>> BEGIN Text to read

Question

The mean incubation time of fertilized eggs is 19 days. Suppose the incubation times are approximately normally distributed with a standard deviation of 1 day. ​(a) Determine the 20th percentile for incubation times. ​(b) Determine the incubation times that make up the middle 97​% of fertilized eggs.

Answer 1

Answer:

Step-by-step explanation:

Since the incubation times are approximately normally distributed, we would apply the formula for normal distribution which is expressed as

z = (x - µ)/σ

Where

x = incubation times of fertilized eggs in days

µ = mean incubation time

σ = standard deviation

From the information given,

µ = 19 days

σ = 1 day

a) For the 20th percentile for incubation times, it means that 20% of the incubation times are below or even equal to 19 days(on the left side). We would determine the z score corresponding to 20%(20/100 = 0.2)

Looking at the normal distribution table, the z score corresponding to the probability value is - 0.84

Therefore,

- 0.84 = (x - 19)/1

x = - 0.84 + 19 = 18.16

b) for the incubation times that make up the middle 97​% of fertilized eggs, the probability is 97% that the incubation times lie below and above 19 days. Thus, we would determine 2 z values. From the normal distribution table, the two z values corresponding to 0.97 are

1.89 and - 1.89

For z = 1.89,

1.89 = (x - 19)/1

x = 1.89 + 19 = 20.89 days

For z = - 1.89,

- 1.89 = (x - 19)/1

x = - 1.89 + 19 = 17.11 days

the incubation times that make up the middle 97​% of fertilized eggs are

17.11 days and 20.89 days

>> END Text to read
>> BEGIN Record list

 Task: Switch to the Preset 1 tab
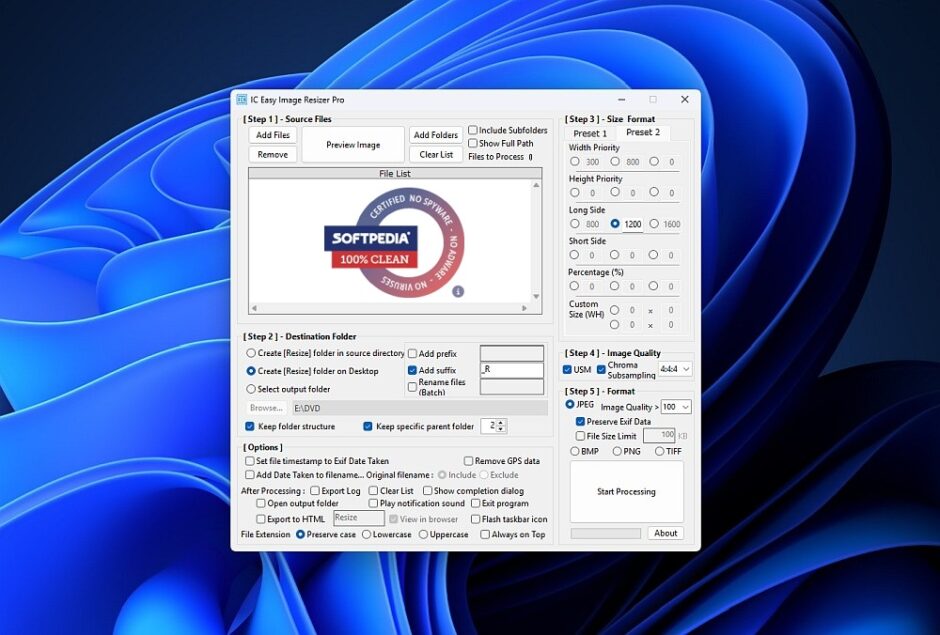(x=590, y=133)
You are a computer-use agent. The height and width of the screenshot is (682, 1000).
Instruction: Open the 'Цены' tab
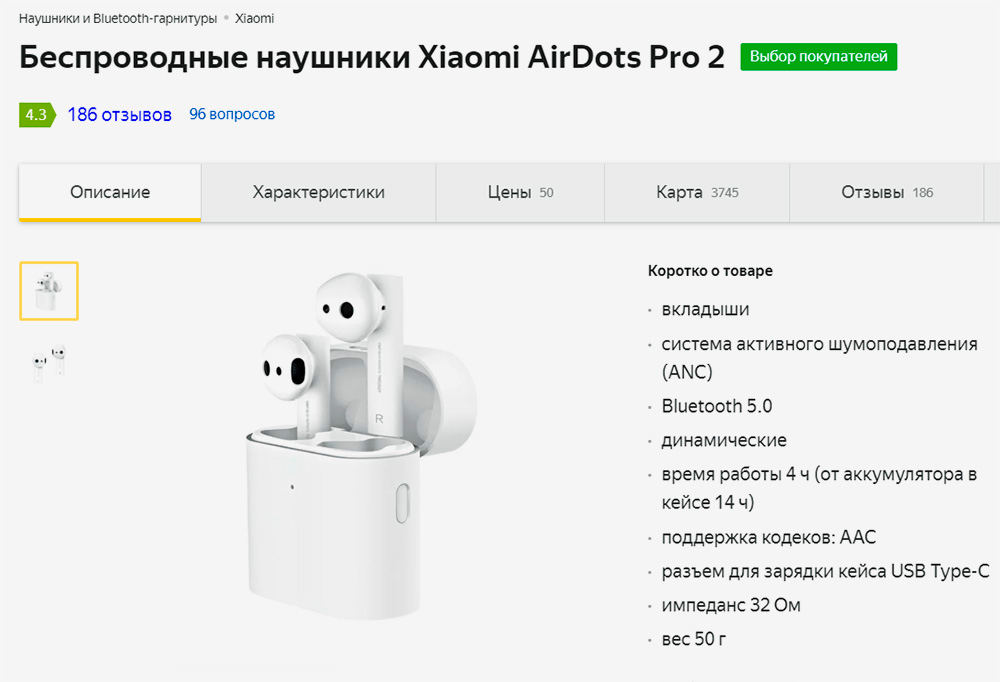pyautogui.click(x=520, y=192)
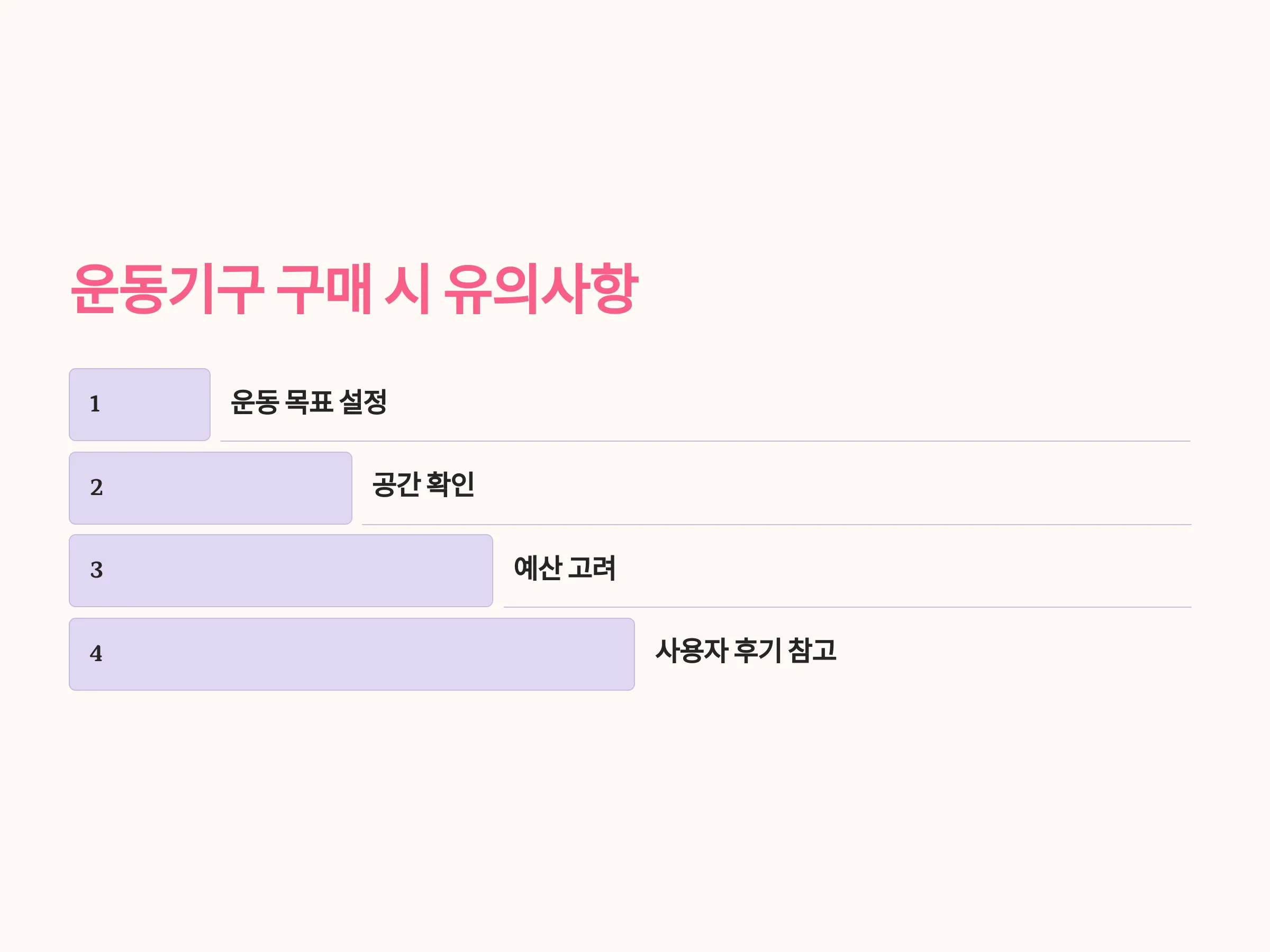Image resolution: width=1270 pixels, height=952 pixels.
Task: Click the word 유의사항 in the title
Action: pos(541,289)

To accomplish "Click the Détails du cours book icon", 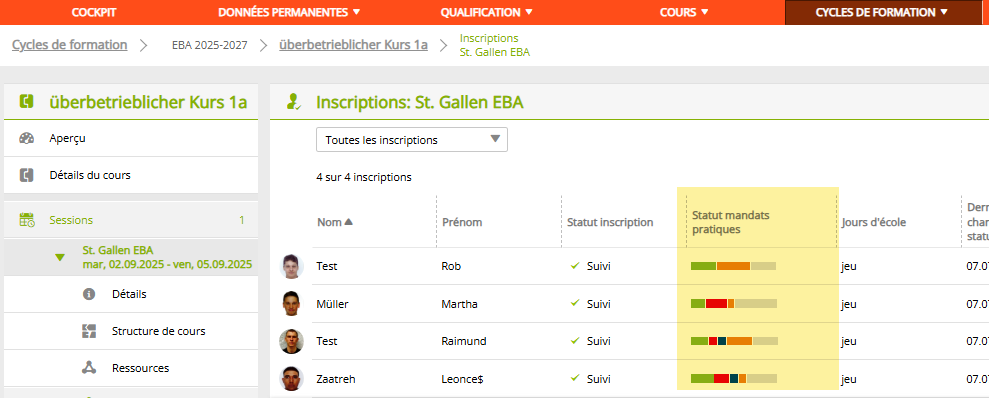I will (26, 175).
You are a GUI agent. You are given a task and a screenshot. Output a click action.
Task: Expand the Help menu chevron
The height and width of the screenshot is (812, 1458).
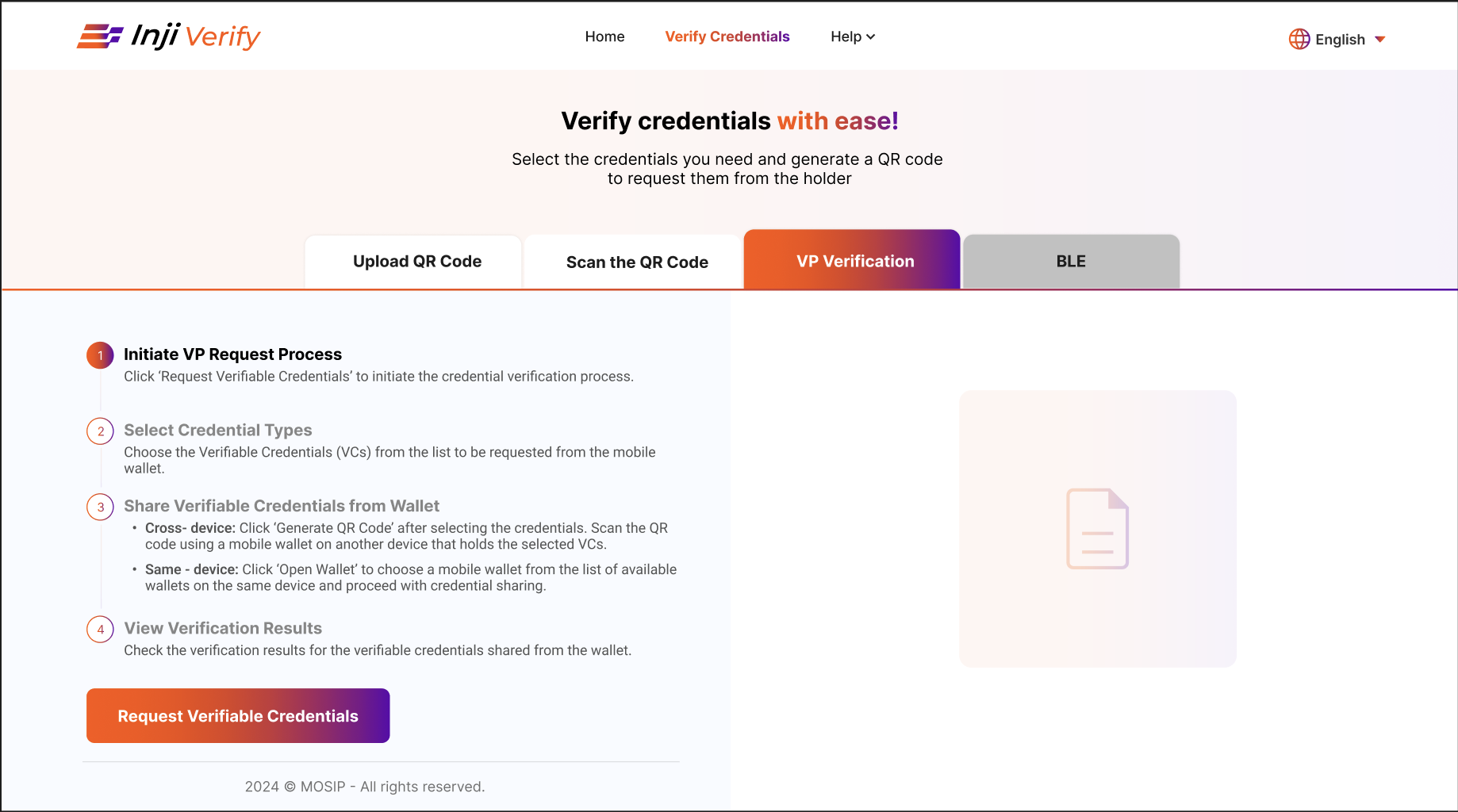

>> END Record list

= To do =
**1)** Print the passage of the incubation-time problem from "µ = 19 days" to "20%(20/100 = 0.2)".
**2)** Render the records from the line containing "You are a GUI" through the end of the records as a Markdown table with the columns Row and Line, skipping blank lines and leaving out the pictures.

= Answers below =
**1)**
µ = 19 days

σ = 1 day

a) For the 20th percentile for incubation times, it means that 20% of the incubation times are below or even equal to 19 days(on the left side). We would determine the z score corresponding to 20%(20/100 = 0.2)

**2)**
| Row | Line |
|---|---|
| 1 | You are a GUI agent. You are given a task and a screenshot. Output a click action. |
| 2 | Task: Expand the Help menu chevron |
| 3 | The height and width of the screenshot is (812, 1458). |